Tx is a simple yet powerful translation and localisation library for .NET applications. It manages a dictionary containing all the text snippets and phrases you need, for multiple translations. If a translation is not available in your preferred language, it can be looked up from other languages. Texts can also contain named place-holders that are filled with your data at runtime so that you don’t need to concatenate all the parts yourself in the right order. Localisation tasks like typography, number or time formatting according to the local standards are also covered.
A special feature of Tx dictionaries is that each text can have different translations depending on the subject count you’re talking about. One “day” is a different word than two “days”. This allows you to speak to your users in the most natural way, avoiding ugly parentheses or alternatives for plural words in the user interface.
All texts and translations are stored in an XML dictionary file, one per project. This XML file usually contains all languages. The dictionary can be installed with your application, or compiled right into it as an embedded resource.
The TxLib library can be used from any .NET application and is the part you’ll distribute with your application. For more portable applications, you could also directly copy the class files into your project – it’s only a few files. Its main class, Tx, is further described in the documentation.
All texts are associated with text keys. A text key is a short string that uniquely identifies a text or phrase and is usually used in the application source code to refer to a specific text. Text keys can be freely assigned by the developer, but there are some structuring guidelines described at the end of the documentation and a few additional requirements when using the TxEditor tool.

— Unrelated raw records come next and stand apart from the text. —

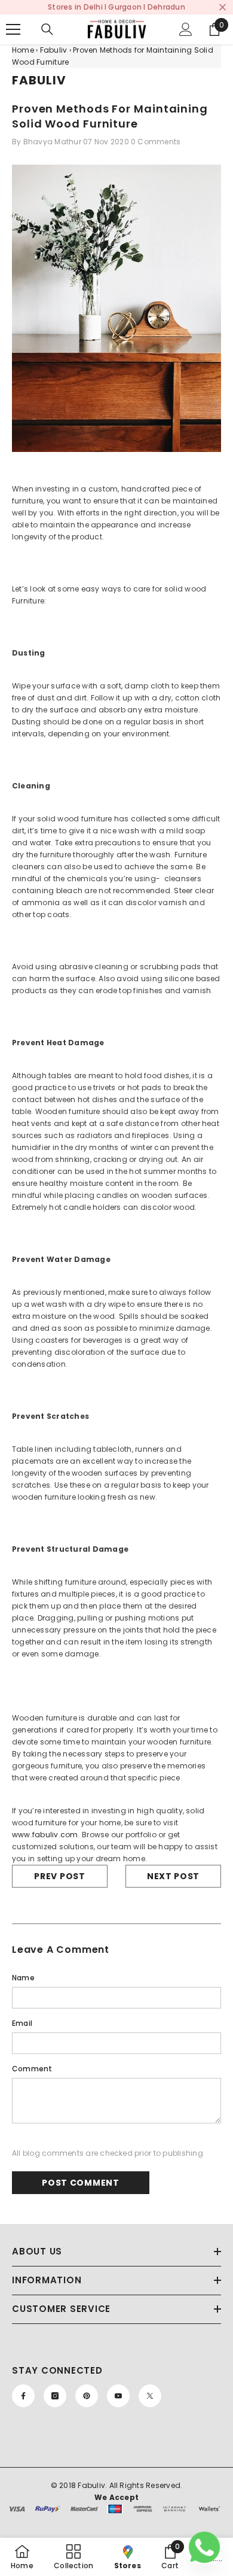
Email (22, 2023)
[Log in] (185, 29)
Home (23, 50)
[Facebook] (23, 2395)
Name (23, 1978)
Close (222, 7)
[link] (170, 2557)
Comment (32, 2069)
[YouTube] (118, 2395)
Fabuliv (54, 50)
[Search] (47, 29)
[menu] (13, 29)
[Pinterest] (86, 2395)
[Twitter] (150, 2395)
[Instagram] (55, 2395)
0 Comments (155, 141)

The .NET framework uses the concept of cultures to specify a combination of language and data formatting rules. Each culture has a code that describes the language and optionally a region. There are more variants but they are not supported by TxLib. Examples are “en” for the English language, “de-DE” for the German language in Germany or “pt-BR” for the Portuguese language in Brasil (as opposed to Portugal which many would probably first think of). TxLib uses these cultures to identify translations and both, region-specific and language-only codes, are used where the latter ones always serve as fallback if a translation is not found for a specific culture.
The TxTranslation solution also comes with a graphical translation file editor that provides all the functionality for translating personnel that don’t necessarily have any programming experience. The TxEditor application can load a dictionary file, list all the text keys that it defines and allows viewing and editing the translation texts. It performs consistency checks to point the user to potential errors and highlight missing translations. TxEditor also makes use of TxLib itself so it is fully localisable and can be used to translate itself into other languages.
The TxLib library, which is used in applications, is released under the terms of the GNU Lesser GPL (LGPL) licence, version 3.
The other projects (TxEditor, demos and converters) are released under the terms of the GNU GPL licence, version 3.